**Given task 1**
In the forum post, which people does the writer say they would rather be with in 1500?
**Given task 2**
Write the next part of the forum post, picking up right after its final line.

Just look at Europe, for instance

Igel

(35,337 posts)
2. Yes. But this isn't predictive.
Thu Jun 11, 2015, 01:41 PM
Jun 2015

Just consider the Inuit versus the Algonquians. I'd rather be with the Iroquois, thank you, in 1500.

Or with the Romans instead of the early Slavs. There's a reason for the mass migration in the Wandering of the Peoples in the early Dark Ages.

If it had gone the other way, with the South trumping the North, the claim "lots of social outcomes are better the farther south you are." It's a nice observation but needs to be quantitatively grounded in geography and over time, that's all, and also take into account things like the relatively dry belt at the horse latitudes, availability of food stuffs. Then perhaps a valid generalization is achievable.

This is pretty much all temperate, with relatively similar conditions holding in terms of food, water, education. (No, test scores don't say much about teaching, thank you. They do say a lot about learning. While there's necessarily a connection between the two, they're really different in most ways.)

Igel

(35,337 posts)
3. Lots of confounds in this.

**Information shown**
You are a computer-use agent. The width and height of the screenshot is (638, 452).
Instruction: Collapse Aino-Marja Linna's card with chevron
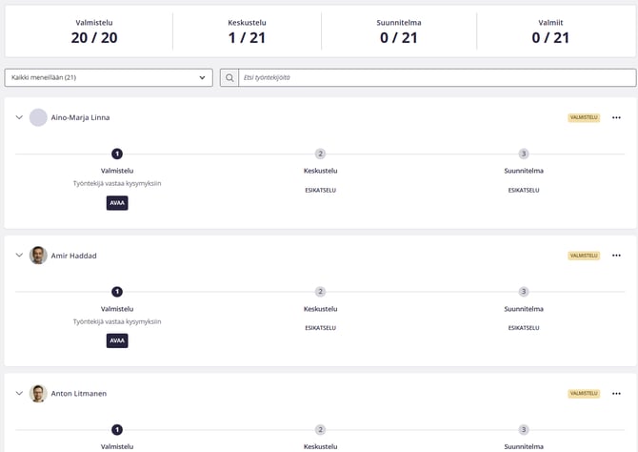tap(19, 117)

**Response 1**
The Iroquois.

**Response 2**
Thu Jun 11, 2015, 02:09 PM
Jun 2015

The chief contribution of this story is, IMHO, that neither the right or the left, the "look how educated liberals are" nor the "look how moral conservatives are" win. Those who are better off and educated have stable families; but then again, their kids are going to be more educated because they have a different home culture. Those who are in stable families because of values do better because they, too, have a different home culture. In both, two parents provide a better emotional and psychological support mechanism and greater financial stability.

Oddly, that's the story. It's just not what the reporter or what e thinks e's audience wants.

One line of reasoning points out that when there was a lot of upward mobility in the US there was a higher percentage of stable families as part of the reason. Perhaps; hard to do a controlled study on that. Then, as family stabilty faltered, the outcome for kids in two-parent families stayed the same or increased but after all classes had some family breakup it stopped for educated families. You get a nice scissors plot. But this is but one factor among many, it's not "all or nothing" even though at the end of the NYT article the shallow-thinking reporter tries to play to chauvinism and say there's really just one important thing going on. Even if the effect of the "important thing" might be connected via a feedback loop to produce the cause, even if the cause may actually be produced by other things that otherwise independently give the effect being considered. Confounds.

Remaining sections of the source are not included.